Required work —
[A] In the article on Buenos Aires street lights, rewrite the paragraph that begins "The lights are centrally controlled" as a short bulleted list that keeps its main facts.
[B] Answer these questions using the article on Buenos Aires street lights.
(i) How many street lights is the city replacing?
(ii) By how much has energy use dropped so far?
(iii) In what year did Boyd Cohen move to Buenos Aires?
[C] Transcribe the article on Buenos Aires street lights word for word, from "Buenos Aires doesn't" up to and including "one of them.".

(Passage to read Opens)

Argentina's capital city has contracted with Philips to replace 91,000 street lights with smart and centrally controlled units.
That's more than 70% of the street lighting stock in the city. The contract with Philips (a division of which sponsors this site) was announced late last year and so far the project has replaced 28,000 lights. It is expected to wrap up in 2016.
The video below shows some of the early results. Energy use has been reduced 50% to 55% so far -- enough to illuminate all the schools and hospitals in the city with the savings. Outdoor spaces and parks are being used more after dark, because people report feeling safer in the brighter light. The higher CCT and CRI light makes it easier to recognizes faces, and for the same reason improves the performance of security cameras. As the video notes, the lighting "makes the city more beautiful," richly rendering the greens that abound in Buenos Aires, making buildings and bridges look more natural.
The lights are centrally controlled by Philips CityTouch software, which the product brochure says is in use in Toronto, London, and Singapore, in addition to Buenos Aires. The system of software, luminaires, drivers, and sensors is designed for 99.9% availability, according to the brochure -- at most eight hours downtime per year.
How smart a city?
Buenos Aires doesn't seem to be taking advantage of other potential "smart" capabilities of sensors hosted on light poles, beyond the control of the lighting and reporting outages for maintenance purposes. That is, unlike the Array of Things project in Chicago, there are no wide-view cameras and no sensors for noise level, air pollution, or the momentary density of people near a particular pole.
Buenos Aires is in the early stages of transforming itself into a smart city. Boyd Cohen, an internationally recognized authority on smart cities, moved there in 2013. He wrote a post for Fast Company Co-Exist listing some of the city's plusses as it began to try to up its urban IQ. A comprehensive transportation infrastructure was one of them.
A year later Cohen had moved on to Santiago, Chile, bemoaning the diminished prospects of an aspiring smart city that happens to be located in a stupid country. (That would be Argentina under its current national leadership.)
Buenos Aires does have a nascent "innovation district" of the sort that Barcelona pioneered and Boston and Santiago, Chile have emulated with good success. The difficulty in Argentina is that national policies limit the flows of people and money into and out of the country. If an aspiring entrepreneur can't get a visa that lets her stay more than a week in the capital city, she will not be encouraged to set up shop there.

(Passage to read Closes)
(Data provided Opens)

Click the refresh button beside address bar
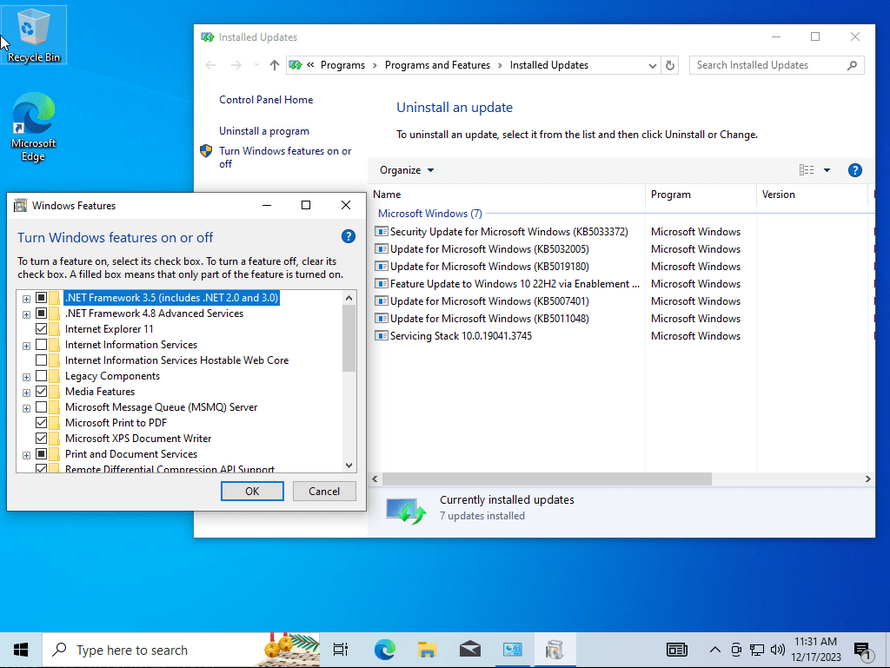This screenshot has width=890, height=668. click(670, 65)
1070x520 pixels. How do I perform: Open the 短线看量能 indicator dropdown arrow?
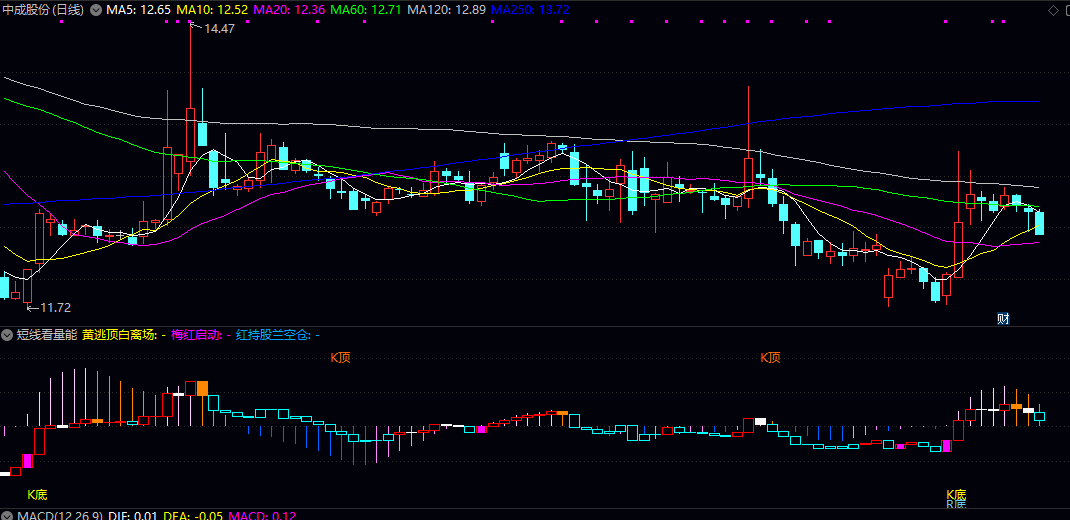pos(8,335)
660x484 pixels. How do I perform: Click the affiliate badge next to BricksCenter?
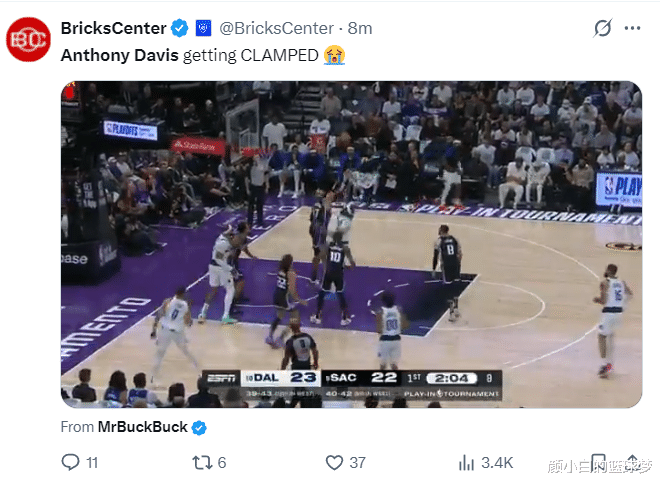coord(203,27)
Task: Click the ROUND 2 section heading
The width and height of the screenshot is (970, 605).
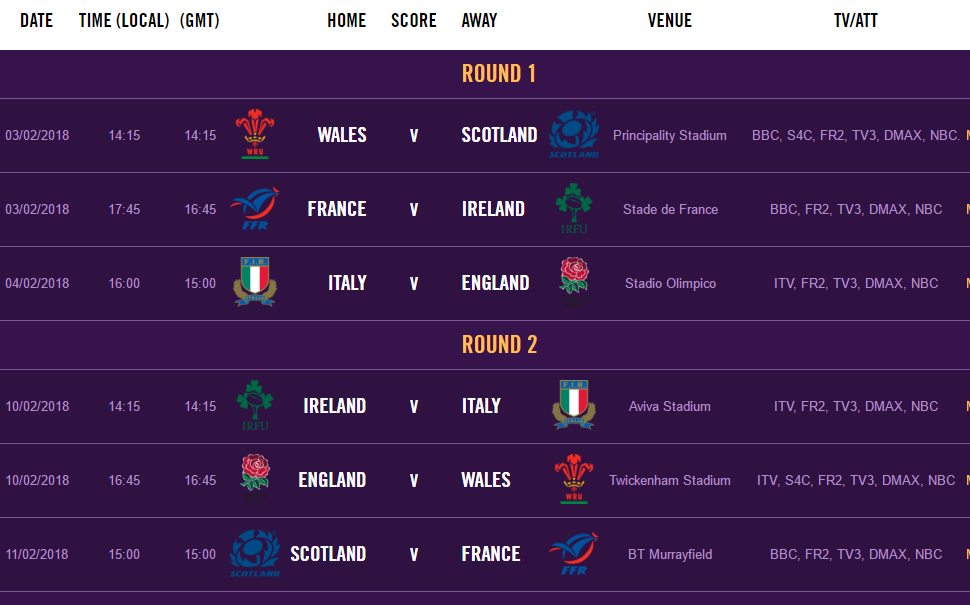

(Data provided Closes)

Expected responses —
[A]
- The lights are run centrally by Philips CityTouch software.
- The product brochure says the software is also used in Toronto, London, and Singapore.
- According to the brochure, the system of software, luminaires, drivers, and sensors is built for 99.9% availability, which means no more than eight hours of downtime a year.

[B]
(i) 91,000
(ii) 50% to 55%
(iii) 2013

[C]
Buenos Aires doesn't seem to be taking advantage of other potential "smart" capabilities of sensors hosted on light poles, beyond the control of the lighting and reporting outages for maintenance purposes. That is, unlike the Array of Things project in Chicago, there are no wide-view cameras and no sensors for noise level, air pollution, or the momentary density of people near a particular pole.
Buenos Aires is in the early stages of transforming itself into a smart city. Boyd Cohen, an internationally recognized authority on smart cities, moved there in 2013. He wrote a post for Fast Company Co-Exist listing some of the city's plusses as it began to try to up its urban IQ. A comprehensive transportation infrastructure was one of them.